Mateo is on his hands and knees, cleaning the second-floor bathroom. This is his job every morning after breakfast, at least for this week’s work cycle in the house. By far, it’s the gnarliest job here. With cooking duties, there’s the social element, goofing with the other guys in the house, putting a bit of creativity into the chopping of vegetables, listening to cheesy Top 40-hip-hop on Power 106 on the old boom box in the kitchen. Vacuuming and dusting, there’s still an element of remove from the gnarly factor; at least you’re standing up, Mateo figures. But when you’re on your knees because you’ve got to spray and wipe down the floor where two dozen guys have planted their feet while they took a dump over the past twenty-four hours, then have to wipe down the shower where they’ve probably jerked off, savoring that brief moment of privacy in a house where privacy is hard to come by, there’s no getting around the fact that all your choices have led you here, to where you’re living under court mandate in a house with a bunch of other court-mandated dudes, who were actually lucky that alcohol or drugs were part of their records, because it gave them this option of choosing a halfway house over more jail time.
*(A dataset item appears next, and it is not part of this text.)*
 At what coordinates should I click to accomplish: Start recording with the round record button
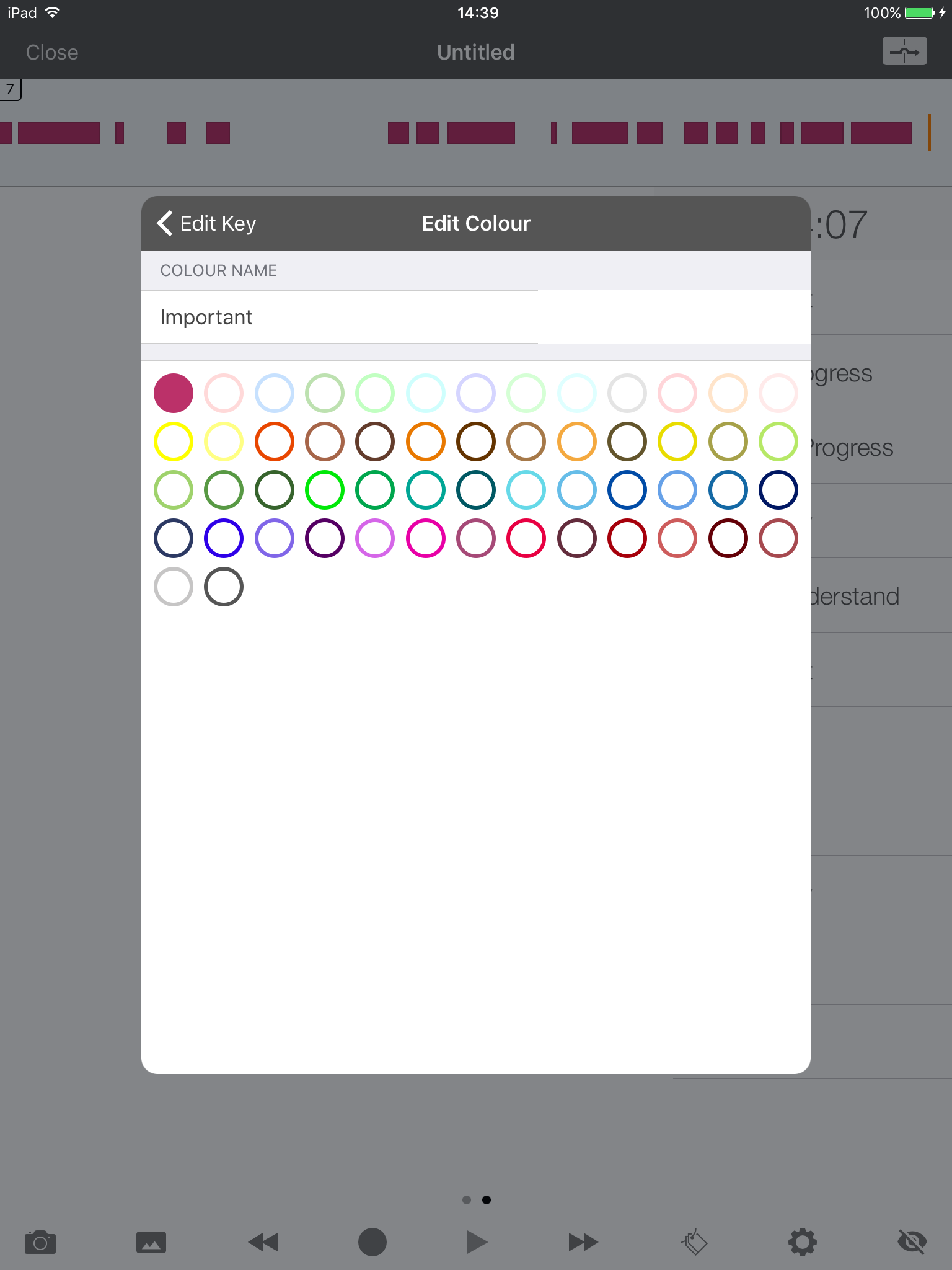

And the funny thing is Mateo doesn’t even really mind. While he’s working, guys in the house are singing that schmaltzy half-rap, half-ballad “Lotus Flower Bomb,” by that guy Wale, and he finds himself lifting up his head and joining in, cracking himself up as he cleans. And when he’s done, he stands up in the doorway of the bathroom and takes a moment to admire his work before he puts away the spray cleaner and the paper-towel roll in the cleaning closet before he heads back to his room, which he shares with three other guys, to grab a towel and hit the shower himself. He has seven minutes to report downstairs. On today’s morning docket: acupuncture, a bunch of tiny needles in his ear to reduce anxiety and cravings, at some nonprofit clinic nearby.

Every morning he wakes up in that room, where three other guys are snoring and mumbling in their sleep, and he looks around and his first thought is How the fuck did I get here? Then, every morning, whether he likes it or not, it all comes rushing back to him: that moment when five EMTs came rushing at him down the hall as he stared dumbly at them, naked, paralyzed from what turned out to be the combined effects of heroin, crystal meth, ketamine, and MDMA. There he was, looking up at the squad in a narcotic haze. Instantly, two of them threw one of those silvery thermal blankets around him, pulled him onto a stretcher, and started taking his vitals. A cacophony all around. The other EMTs blew open the door to the apartment, where he could vaguely remember hearing the music and assorted moans and exclamations of the porn video.

The EMTs coalescing in the apartment around her. Carrie. (A woman at the nonprofit yoga-like clinic they go to taught him how to do a breathing exercise, after he confided to the woman that every time he thought of Carrie — and it was usually several times a day, starting with shortly after he woke — he wanted to hurt, or kill, himself. He clings to that breathing exercise now like a madman.)

Anyway, Mateo remembers that much. He doesn’t remember much more. Well, he vaguely remembers lying on a bed that was only half concealed by a curtain on a ceiling runner, shouting things, and people holding him down. And that’s about the last thing he remembers until he came to in a hospital room. Then there was a period in a detox unit he can vaguely recall, shuffling awake a few times a day to go eat some bad food with a bunch of freaks, sitting there in a half-coma with a social worker talking to him about his options, then, at night, a makeshift AA meeting with some outside people brought in, mumbling out his dank thoughts.

It had all led to an inpatient rehab center for a month, some place that accepted Medi-Cal, which apparently they had put him on. He barely remembered anything from that month. He didn’t remember much until he was discharged and a minivan drove him here, to this not-so-pristinely maintained fourteen-room Craftsman home, called Triumph House, in a run-down, poverty-stricken neighborhood full of beautiful old houses called West Adams.